Travel Credit Cards

Travel credit cards can be the best way to spend when you're on holiday. But if you don't pay off the balance in full, the interest you incur could wipe out the gains you earned on the exchanged currency.

When abroad, you are usually asked which currency to pay in. As a general rule of thumb, paying in the local currency will offer you a better exchange rate.

If you pay in Canadian dollars, the retailer will do the conversion and the exchange rate they will use is usually worse than your card.

Using a travel credit card and paying in local currency, means that your card does the conversion and the rates are usually excellent.

Note that if you use a standard credit card or even your debit card, the rates offered to you would be quite average. You may also incur fees.
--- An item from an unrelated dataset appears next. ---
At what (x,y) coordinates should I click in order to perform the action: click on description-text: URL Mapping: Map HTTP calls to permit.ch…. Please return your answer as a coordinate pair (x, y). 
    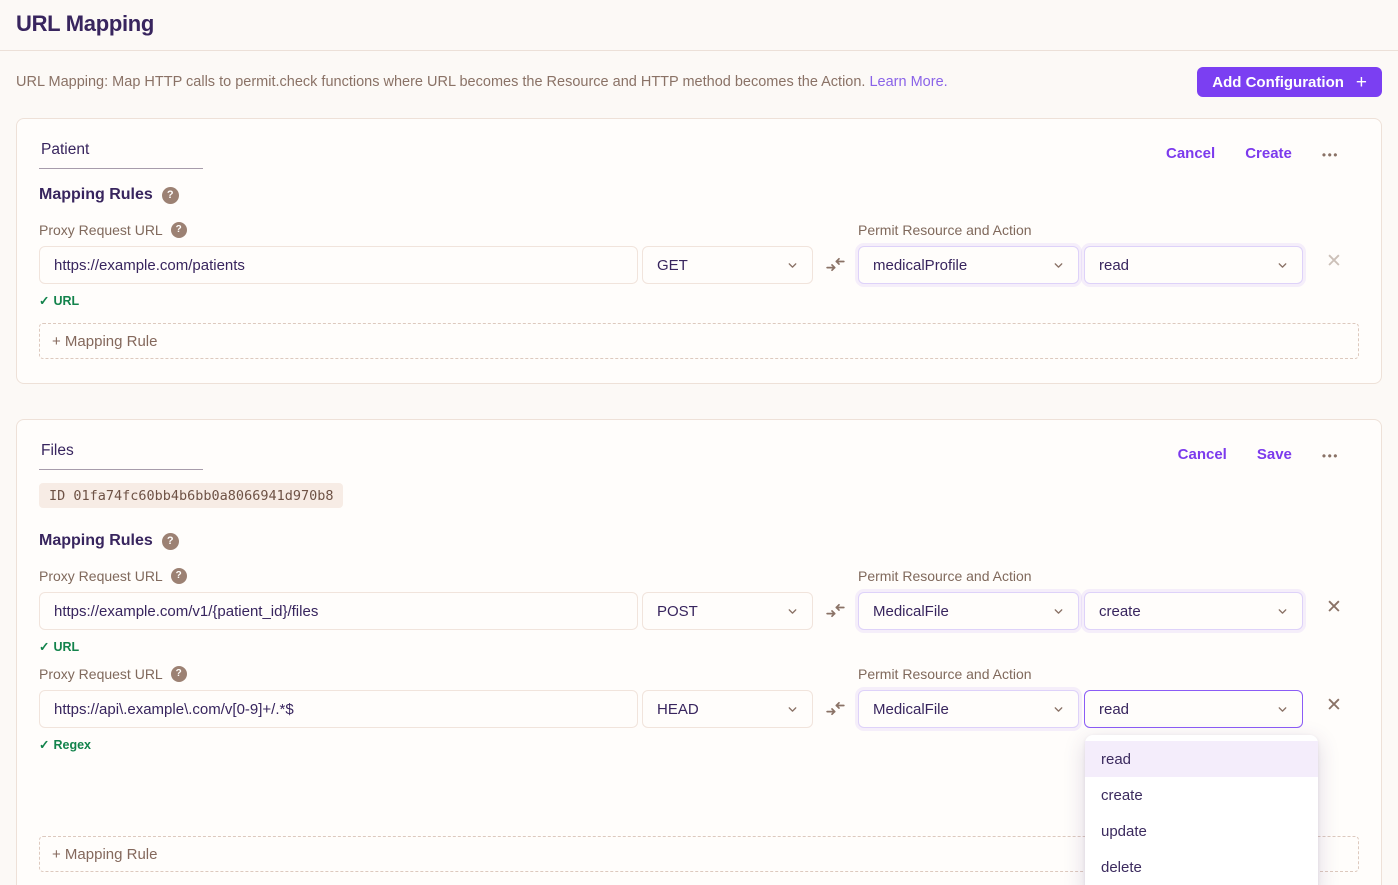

Spending on a travel credit card will usually be cheaper than withdrawing cash. Whilst there may not be any withdrawal fees, you'll likely incur interest on the withdrawal until you pay it off.

If using a debit card, spending will also likely be cheaper than withdrawing cash. Whilst no interest will be incurred, you'll likely be charged an ATM fee or non-Canadian Dollar fee, or both.

It's important to understand that your bank will get an excellent exchange rate when it converts currency for you. They will use the AMEX, Mastercard or Visa wholesale rate which is almost at the spot rate for a currency market.

Whilst this is great of course, a bank will then likely charge you a non-Canadian Dollar exchange fee. So it's worth looking into a travel credit card instead, where fees aren't added and you still get excellent exchange rates.

If you travel abroad frequently, then a travel credit card is a worthy tool to have. They offer excellent exchange rates and waive fees usually incurred by standard credit cards or banks.

You can usually use standard credit cards, or a debit card abroad. But you will likely incur fees to do so. This could be a non-Canadian Dollar transaction fee. If withdrawing cash, an ATM fee may apply and you will likely incur interest using a standard credit card.

A good alternative, a prepaid travel card allows you to top them up with a currency of your choice. You can even secure an exchange rate in advance. Whilst some cards have large fees, there are many options available. You can read more here.

A travel credit card will allow you to withdraw cash. You may still have to pay an ATM fee, and there will likely be interest charged from the date of withdrawal to when you pay it off.

You could of course exchange currency at your local currency conversion store or at the airport before you travel. Both may charge you a commission fee, and are unlikely to offer a better exchange rate than a travel credit card.